Listen to what your body is telling you

Your body has a way of telling you when it has not recovered fully from a workout—primarily in the form of muscle soreness. If you are heading to the gym to hit chest, but you still feel sore, skip it and work a different muscle group or simply hit cardio.  Not listening to your body when it’s telling you something can have negative consequences.  When you break down your muscle fibers, it takes nutrients and rest to rebuild those torn muscle fibers and allow them to grow and become stronger.  If you tear them down again prior to the fibers being repaired, you’re doing yourself a disservice and wasting your time in the gym.  Do not work the same muscle group on consecutive days.  Have a least one rest day in between to allow the muscles proper time to rest and recover.

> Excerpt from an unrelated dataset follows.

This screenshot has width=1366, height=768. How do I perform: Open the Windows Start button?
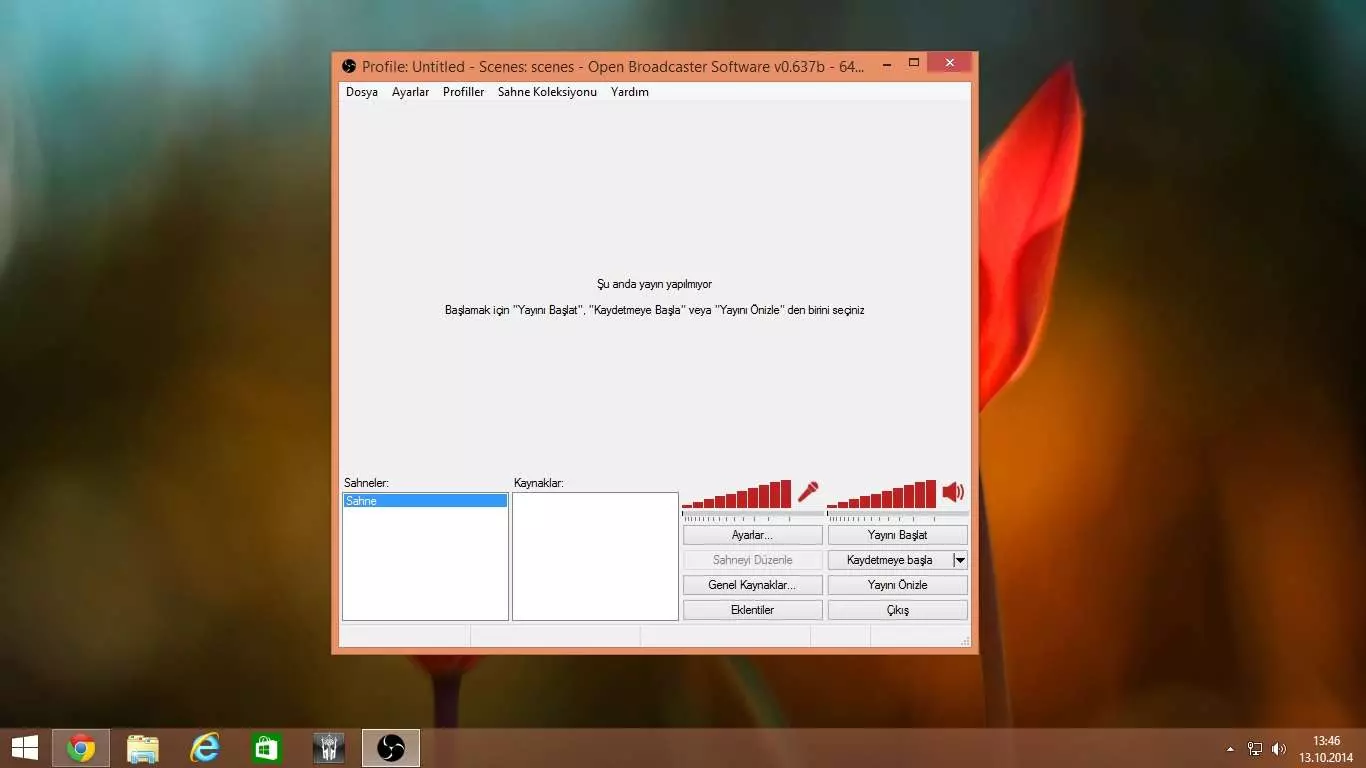24,748
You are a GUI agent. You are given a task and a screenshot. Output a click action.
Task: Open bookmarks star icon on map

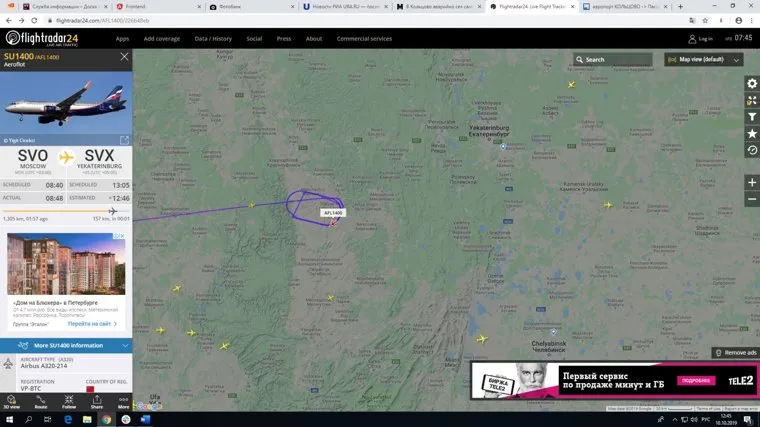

Stop focusing on the scale

People become obsessed with the number on the scale. They hop on every day to see how they are progressing just to get frustrated when they see the number increase when they are trying to lose weight.  Stop stressing.  Many times, our body can retain fluid—water.  It’s normal and happens to all of us.  Yet, that might not be the only reason the number on the scale is going up.  The obvious is that you’re not sticking to your diet and you’re gaining weight.  But another plausible reason for the increase is that you’re adding good quality lean muscle mass.  Muscle burns calories and that’s definitely not a negative.  Don’t be as concerned with what the scale is telling you.  Rather, when you put on your clothes, how are they fitting?  Are they getting looser in certain areas and tighter in the areas where you’re trying to build lean muscle?  Perfect, then you know you’re on the right track.